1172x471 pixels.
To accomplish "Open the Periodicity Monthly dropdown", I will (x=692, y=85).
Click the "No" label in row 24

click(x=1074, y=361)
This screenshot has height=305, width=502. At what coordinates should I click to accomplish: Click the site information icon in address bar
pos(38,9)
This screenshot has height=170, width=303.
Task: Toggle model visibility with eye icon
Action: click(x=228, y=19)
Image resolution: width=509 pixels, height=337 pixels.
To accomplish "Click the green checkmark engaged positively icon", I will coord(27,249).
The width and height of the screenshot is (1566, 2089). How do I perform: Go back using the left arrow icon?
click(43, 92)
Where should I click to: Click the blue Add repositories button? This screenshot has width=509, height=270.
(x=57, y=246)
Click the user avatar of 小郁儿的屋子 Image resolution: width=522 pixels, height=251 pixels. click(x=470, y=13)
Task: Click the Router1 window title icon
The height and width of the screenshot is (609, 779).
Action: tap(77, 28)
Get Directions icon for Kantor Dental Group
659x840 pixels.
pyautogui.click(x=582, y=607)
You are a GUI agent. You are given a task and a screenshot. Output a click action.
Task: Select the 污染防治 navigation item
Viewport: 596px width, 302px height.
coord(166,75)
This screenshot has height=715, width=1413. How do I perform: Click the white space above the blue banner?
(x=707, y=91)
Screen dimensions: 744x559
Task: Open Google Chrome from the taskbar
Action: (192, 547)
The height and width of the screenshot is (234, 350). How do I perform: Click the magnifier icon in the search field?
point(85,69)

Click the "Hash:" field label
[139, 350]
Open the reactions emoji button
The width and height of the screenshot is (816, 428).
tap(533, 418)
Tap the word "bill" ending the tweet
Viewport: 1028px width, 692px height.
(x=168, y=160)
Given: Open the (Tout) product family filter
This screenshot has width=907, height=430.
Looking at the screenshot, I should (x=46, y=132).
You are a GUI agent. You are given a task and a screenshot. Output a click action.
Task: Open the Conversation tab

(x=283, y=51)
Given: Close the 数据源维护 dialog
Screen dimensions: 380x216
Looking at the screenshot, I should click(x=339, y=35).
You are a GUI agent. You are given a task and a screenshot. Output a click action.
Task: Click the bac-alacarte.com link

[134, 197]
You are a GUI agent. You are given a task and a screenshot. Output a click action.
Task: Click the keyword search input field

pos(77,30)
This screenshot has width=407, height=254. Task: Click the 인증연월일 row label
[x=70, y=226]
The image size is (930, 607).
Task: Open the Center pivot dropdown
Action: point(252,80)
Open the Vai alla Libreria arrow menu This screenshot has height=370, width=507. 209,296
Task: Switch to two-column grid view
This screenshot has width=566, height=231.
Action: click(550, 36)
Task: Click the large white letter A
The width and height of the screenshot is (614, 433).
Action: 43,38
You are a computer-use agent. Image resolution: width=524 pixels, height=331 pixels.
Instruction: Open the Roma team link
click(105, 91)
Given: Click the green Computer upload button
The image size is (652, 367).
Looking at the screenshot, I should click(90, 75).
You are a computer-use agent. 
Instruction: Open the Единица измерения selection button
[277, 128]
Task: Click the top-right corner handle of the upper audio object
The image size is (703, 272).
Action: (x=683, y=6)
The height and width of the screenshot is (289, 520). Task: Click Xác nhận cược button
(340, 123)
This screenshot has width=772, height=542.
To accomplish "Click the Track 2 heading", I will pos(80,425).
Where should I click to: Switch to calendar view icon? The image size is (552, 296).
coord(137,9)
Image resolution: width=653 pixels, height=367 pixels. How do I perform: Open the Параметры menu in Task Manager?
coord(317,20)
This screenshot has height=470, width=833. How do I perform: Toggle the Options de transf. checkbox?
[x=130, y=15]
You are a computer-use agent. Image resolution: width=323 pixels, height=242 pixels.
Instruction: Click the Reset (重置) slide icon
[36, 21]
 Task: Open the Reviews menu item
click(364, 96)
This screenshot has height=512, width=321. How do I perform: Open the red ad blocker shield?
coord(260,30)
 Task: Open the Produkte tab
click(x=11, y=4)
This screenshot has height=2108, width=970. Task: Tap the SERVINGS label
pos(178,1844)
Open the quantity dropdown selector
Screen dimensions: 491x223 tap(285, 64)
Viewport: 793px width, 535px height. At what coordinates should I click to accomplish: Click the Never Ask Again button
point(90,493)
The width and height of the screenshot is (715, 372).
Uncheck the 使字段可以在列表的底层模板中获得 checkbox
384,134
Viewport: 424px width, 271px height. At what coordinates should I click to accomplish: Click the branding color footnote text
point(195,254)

_____

* Task objective
Output the full listing without altering anything.

* Written solution
1172x471 pixels.
To accomplish "Open the Periodicity Monthly dropdown", I will (x=692, y=85).
Click the "No" label in row 24

click(x=1074, y=361)
This screenshot has height=305, width=502. At what coordinates should I click to accomplish: Click the site information icon in address bar
pos(38,9)
This screenshot has height=170, width=303.
Task: Toggle model visibility with eye icon
Action: click(x=228, y=19)
Image resolution: width=509 pixels, height=337 pixels.
To accomplish "Click the green checkmark engaged positively icon", I will coord(27,249).
The width and height of the screenshot is (1566, 2089). How do I perform: Go back using the left arrow icon?
click(43, 92)
Where should I click to: Click the blue Add repositories button? This screenshot has width=509, height=270.
(x=57, y=246)
Click the user avatar of 小郁儿的屋子 Image resolution: width=522 pixels, height=251 pixels. click(x=470, y=13)
Task: Click the Router1 window title icon
The height and width of the screenshot is (609, 779).
Action: tap(77, 28)
Get Directions icon for Kantor Dental Group
659x840 pixels.
pyautogui.click(x=582, y=607)
You are a GUI agent. You are given a task and a screenshot. Output a click action.
Task: Select the 污染防治 navigation item
Viewport: 596px width, 302px height.
coord(166,75)
This screenshot has height=715, width=1413. How do I perform: Click the white space above the blue banner?
(x=707, y=91)
Screen dimensions: 744x559
Task: Open Google Chrome from the taskbar
Action: (192, 547)
The height and width of the screenshot is (234, 350). How do I perform: Click the magnifier icon in the search field?
point(85,69)

Click the "Hash:" field label
[139, 350]
Open the reactions emoji button
The width and height of the screenshot is (816, 428).
tap(533, 418)
Tap the word "bill" ending the tweet
Viewport: 1028px width, 692px height.
(x=168, y=160)
Given: Open the (Tout) product family filter
This screenshot has width=907, height=430.
Looking at the screenshot, I should (x=46, y=132).
You are a GUI agent. You are given a task and a screenshot. Output a click action.
Task: Open the Conversation tab

(x=283, y=51)
Given: Close the 数据源维护 dialog
Screen dimensions: 380x216
Looking at the screenshot, I should click(x=339, y=35).
You are a GUI agent. You are given a task and a screenshot. Output a click action.
Task: Click the bac-alacarte.com link

[134, 197]
You are a GUI agent. You are given a task and a screenshot. Output a click action.
Task: Click the keyword search input field

pos(77,30)
This screenshot has width=407, height=254. Task: Click the 인증연월일 row label
[x=70, y=226]
The image size is (930, 607).
Task: Open the Center pivot dropdown
Action: point(252,80)
Open the Vai alla Libreria arrow menu This screenshot has height=370, width=507. 209,296
Task: Switch to two-column grid view
This screenshot has width=566, height=231.
Action: click(550, 36)
Task: Click the large white letter A
The width and height of the screenshot is (614, 433).
Action: 43,38
You are a computer-use agent. Image resolution: width=524 pixels, height=331 pixels.
Instruction: Open the Roma team link
click(105, 91)
Given: Click the green Computer upload button
The image size is (652, 367).
Looking at the screenshot, I should click(90, 75).
You are a computer-use agent. 
Instruction: Open the Единица измерения selection button
[277, 128]
Task: Click the top-right corner handle of the upper audio object
The image size is (703, 272).
Action: (x=683, y=6)
The height and width of the screenshot is (289, 520). Task: Click Xác nhận cược button
(340, 123)
This screenshot has width=772, height=542.
To accomplish "Click the Track 2 heading", I will pos(80,425).
Where should I click to: Switch to calendar view icon? The image size is (552, 296).
coord(137,9)
Image resolution: width=653 pixels, height=367 pixels. How do I perform: Open the Параметры menu in Task Manager?
coord(317,20)
This screenshot has height=470, width=833. How do I perform: Toggle the Options de transf. checkbox?
[x=130, y=15]
You are a computer-use agent. Image resolution: width=323 pixels, height=242 pixels.
Instruction: Click the Reset (重置) slide icon
[36, 21]
 Task: Open the Reviews menu item
click(364, 96)
This screenshot has height=512, width=321. How do I perform: Open the red ad blocker shield?
coord(260,30)
 Task: Open the Produkte tab
click(x=11, y=4)
This screenshot has height=2108, width=970. Task: Tap the SERVINGS label
pos(178,1844)
Open the quantity dropdown selector
Screen dimensions: 491x223 tap(285, 64)
Viewport: 793px width, 535px height. At what coordinates should I click to accomplish: Click the Never Ask Again button
point(90,493)
The width and height of the screenshot is (715, 372).
Uncheck the 使字段可以在列表的底层模板中获得 checkbox
384,134
Viewport: 424px width, 271px height. At what coordinates should I click to accomplish: Click the branding color footnote text
point(195,254)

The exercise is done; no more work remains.